Sermon for Palm Sunday, April 9, 2017: “Do You Hear What These Children Are Saying?”

April 9, 2017 – Palm Sunday                                                Text:  Matthew 21:12-17

 

Dear Friends in Christ,

 

The Pastor of a large family likes to tell the story of one hectic Sunday when his son couldn’t find his belt.  Everyone was looking for it, no one could find it, and the Pastor was going to be late for church.  Then the son, seven years old asked a simple question, “Dad, have you prayed about it?”  The Pastor had been teaching the boy this lesson since he was born but did he remember to apply that lesson in a moment of frustration?

During the season of Lent, in our midweek services, we’ve been considering the ironies of the passion.  Irony is an outcome that’s the opposite of what you might expect.  You wouldn’t expect a child to take a minister to school on such a basic matter of faith.  But that’s what the Scriptures say about children and their faith.  Today is Palm Sunday.  We just sang “Hosanna, Loud Hosanna.”  This morning, we want to consider the incident that inspired that stirring hymn.  We want to see the irony in the question Jesus’ enemies asked:

“DO YOU HEAR WHAT THESE CHILDREN ARE SAYING?”

Matthew writes in our text, “But when the chief priests and the scribes saw the wonderful things that He did…”  What does wonderful mean here?  In this instance it caused the people to wonder – to be amazed.  Jesus did things on this day that caused people’s mouths to hang open in surprise.

What things were so wonderful?  Certainly the triumphal entry into Jerusalem caused people to sit up and wonder.  But the incident in our text happened after that.  It’s Monday of Holy Week.  Jesus goes to the temple and what does He find?  Moneychangers and merchants.  But these sellers of goods were over charging to make more money and the priests were getting a cut of it.  It’s like buying a hot dog at a ballgame; it costs a lot more than it does at the grocery store.  People were being cheated so Jesus drives them out.

The second thing happening is “the blind and the lame came to Him in the temple, and He healed them.”  This then caused the third wonderful thing.  He called forth a response of faith.  Children were shouting in the temple courts, “Hosanna to the Son of David!”  The children were still singing the praises that had excited them the day before.

# [STORED DATA]
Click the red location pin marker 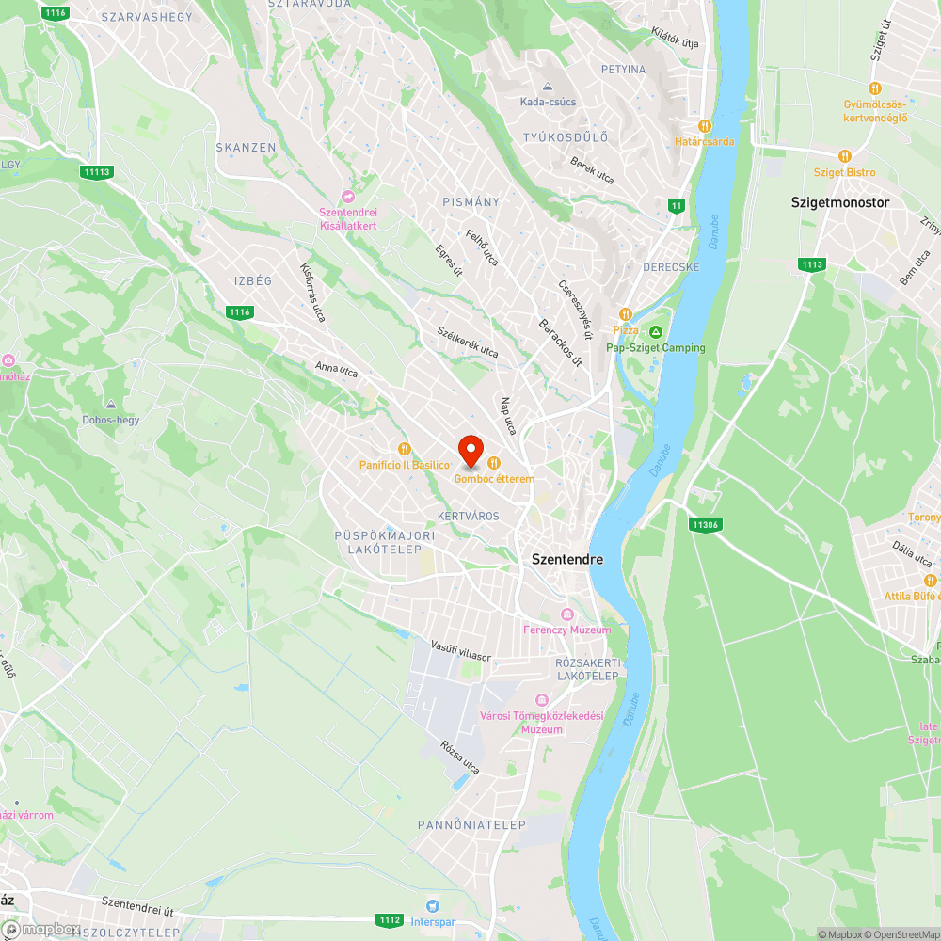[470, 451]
* * *
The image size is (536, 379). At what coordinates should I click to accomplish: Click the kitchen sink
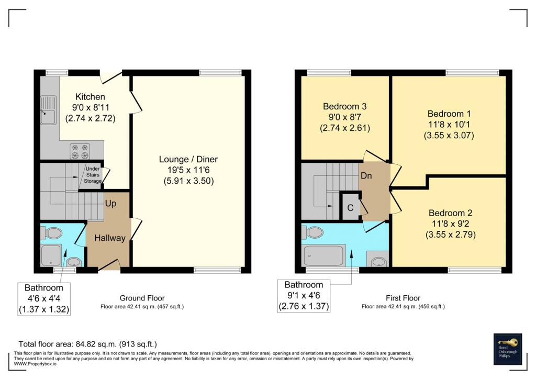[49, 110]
==
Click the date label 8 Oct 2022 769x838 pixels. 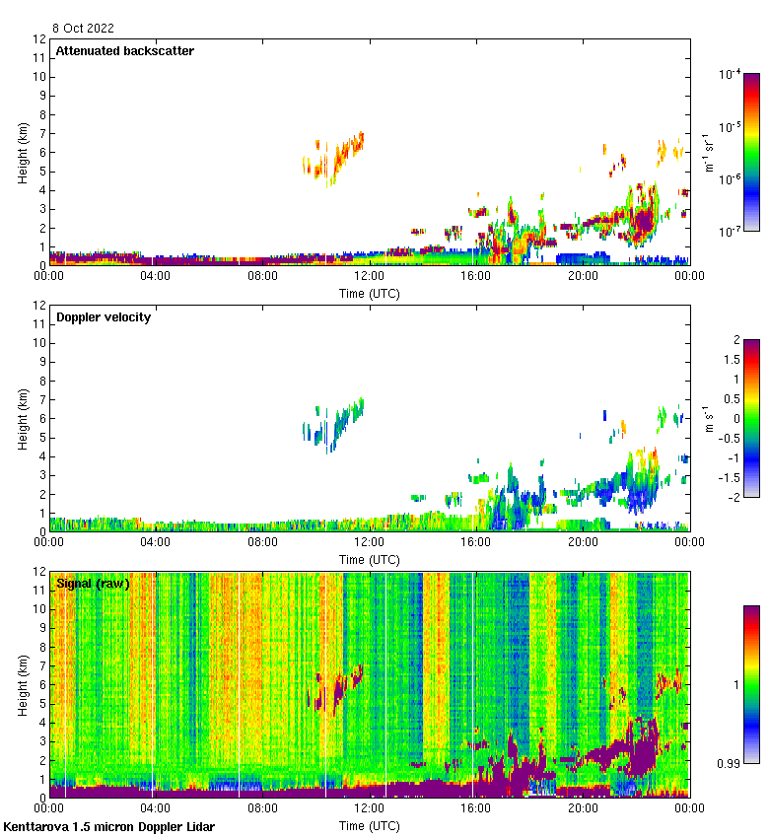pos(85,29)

# [JOB A]
In the Palm Sunday sermon, what question did the seven-year-old son ask his father while the family searched for the belt?
# [JOB B]
Transcribe a passage of the Palm Sunday sermon, beginning at the words "What things were" and stopping after "the day before.".

# [COMPLETE ANSWER A]
"Dad, have you prayed about it?"

# [COMPLETE ANSWER B]
What things were so wonderful?  Certainly the triumphal entry into Jerusalem caused people to sit up and wonder.  But the incident in our text happened after that.  It’s Monday of Holy Week.  Jesus goes to the temple and what does He find?  Moneychangers and merchants.  But these sellers of goods were over charging to make more money and the priests were getting a cut of it.  It’s like buying a hot dog at a ballgame; it costs a lot more than it does at the grocery store.  People were being cheated so Jesus drives them out.

The second thing happening is “the blind and the lame came to Him in the temple, and He healed them.”  This then caused the third wonderful thing.  He called forth a response of faith.  Children were shouting in the temple courts, “Hosanna to the Son of David!”  The children were still singing the praises that had excited them the day before.